Nord vaudois
Au front avec «Madame Gitans», au milieu de soixante caravanes
Par Céline Duruz. Mis à jour le 07.07.2012 15 Commentaires
«Le dialogue est parfois dur. Ce sont des vendeurs de tapis, ils savent marchander.» Jeudi matin, le ciel était menaçant et l’herbe encore humide autour de l’ancienne gravière des Clées. Une soixantaine de caravanes se sont installées depuis une semaine dans un champ, devenu un terrain boueux après la pluie.
Pierrette Roulet-Grin, accompagnée par quatre gendarmes, débarque vers les premières caravanes, filtrant l’entrée sur le camp, en saluant tout le monde. Dans son sillage? La syndique, Marinette Benoit, et un municipal des Clées, venus négocier le coût de la gestion des ordures, réunies dans une benne.
Leur présence attire immédiatement les regards. Un petit attroupement d’hommes se crée près de la caravane de celui qu’ils appellent «le pasteur», chef désigné du campement installé sur cette ancienne gravière du Nord vaudois. Les Gitans sont à la fois intrigués et méfiants. On n’entre pas dans leur camp comme ça. Certains viennent serrer la main des arrivants, s’interrogeant sur la raison de leur présence. D’autres préfèrent garder leurs distances.
Caravane luxueuse
Exceptionnellement, le pasteur du camp – qui réunit des gitans de trois clans majoritairement français – accepte la présence d’une équipe de 24?heures. Il ouvrira même l’une des deux caravanes qu’il possède. Un espace aménagé en chambre, salon et salle à manger de luxe. Pas de toilettes. Le marbre et les dorures étincellent. «Ici, on ne cuisine pas, précise-t-il. Nous avons une seconde caravane pour ça.»

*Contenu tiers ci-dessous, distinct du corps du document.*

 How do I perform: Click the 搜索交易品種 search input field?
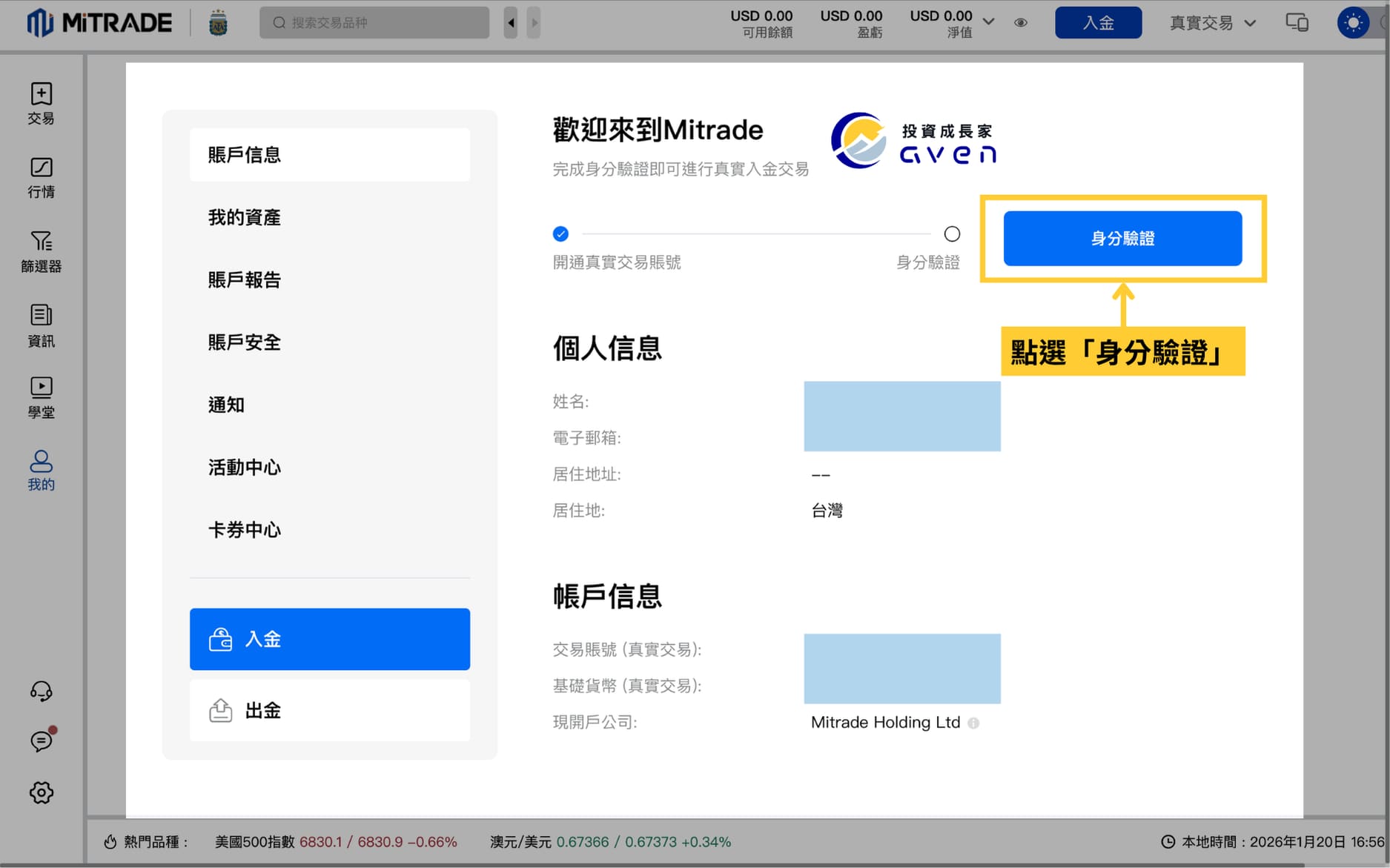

Le mobilier et le sol sont recouverts d’un plastique protecteur transparent. Un univers aseptisé qui tranche avec le décor boueux. «La propreté est importante pour nous, explique le quinquagénaire rondouillard, en jouant avec une liasse de billets pendant tout l’entretien. Ici, les affaires marchent bien. L’emplacement est cent?fois mieux que celui de Rennaz. En Suisse, nous sommes comme un ballon de foot: tout le monde nous shoote pour nous envoyer loin de chez eux.» Ce discours, la médiatrice l’entend depuis plus de douze ans. Quasi quotidiennement à la belle saison, elle intervient pour négocier avec les gens du voyage et les autorités dans tout le canton.

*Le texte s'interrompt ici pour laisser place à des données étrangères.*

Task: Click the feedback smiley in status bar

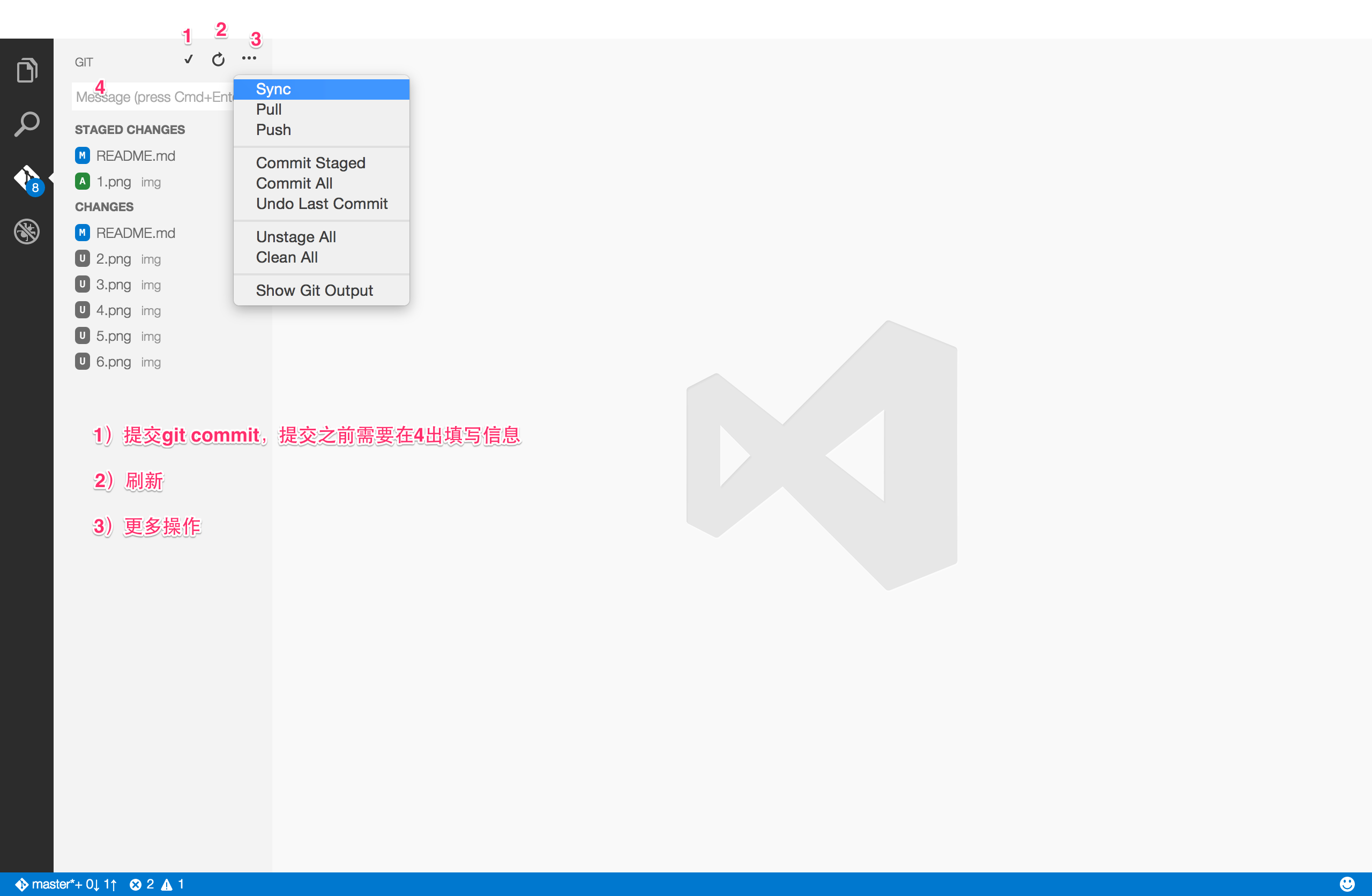Action: click(x=1347, y=884)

Installés sur des chaises de camping en face du pasteur, la discussion peut commencer. Elle durera deux heures sur fond de relents de peinture. En arrière-plan, un jeune homme repeint en effet un volet en bois d’une maison pour un client de la région. Il n’est pas le seul: une demi-douzaine de Gitans, tirés à quatre épingles, ont le pinceau à la main. En pantalons à pinces enfilés dans les chaussettes pour ne pas être souillés par la boue, chemises satinées et cheveux parfois gominés, ils restaurent tranquillement les persiennes. Cette occupation constitue, avec la vente de tapis, leur principale source de revenus.
Gestion des ordures
Pour Les Clées (160 habitants), la négociation en cours devrait permettre de couvrir les frais de l’installation d’une benne à ordures et son vidage tous les quatre jours, ainsi que le nettoyage d’une route, salie par le va-et-vient des Mercedes. Les Gitans estiment quant à eux avoir déjà payé suffisamment à l’exploitant de la parcelle. Le dialogue tourne rapidement en rond. Inlassablement, Pierrette Roulet-Grin rappelle les lois, sans élever le ton.

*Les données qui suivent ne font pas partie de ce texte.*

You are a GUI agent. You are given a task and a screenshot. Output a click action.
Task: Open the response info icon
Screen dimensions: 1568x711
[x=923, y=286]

Une pause s’impose. Les Gitans nous font visiter le campement installé en retrait des premières caravanes, derrière une petite colline. Il est aménagé en cercle, «pour avoir une vision d’ensemble», raconte une femme au visage buriné et au regard malicieux. Des sacs-poubelle s’amoncellent dans un coin. «La benne est pleine! justifie le pasteur. On rangera tout dès qu’elle sera vide. Nous l’avons dit, ce sera fait.»
La médiatrice en profite pour parler avec des dames en longue robe, papotant autour d’un café. Non sans avoir préalablement demandé la permission au pasteur. Elle souligne l’embarrassant problème des excréments, l’une de leurs coutumes qui détonnent dans le pays du propre en ordre. «La Suisse est un pays très propre. Vous ne pouvez pas faire vos besoins au milieu du chemin. Les gens vous rejetteront moins si vous êtes plus discrets.» Les femmes dodelinent de la tête, mais n’en feront probablement rien. Pierrette Roulet-Grin en est consciente.
Paiement cash
Pendant ce temps, la vie se poursuit dans le camp, dans un vacarme de coups d’accélérateur de voitures embourbées et d’aboiements de chiens. Des Gitans s’échangent quelques mots, dans une langue incompréhensible. «C’est du patois rom, précise une femme. Tout le monde le parle ici.» «Je n’en comprends pas un mot», admet la syndique, Marinette Benoit. Finalement, elle repartira avec 600?francs cash. La liasse que le pasteur détenait depuis le début de la discussion, plus quelques pièces. Dès lundi, elle devrait recevoir les 1000?francs espérés, pour défrayer son travail et les coûts de la gestion des ordures.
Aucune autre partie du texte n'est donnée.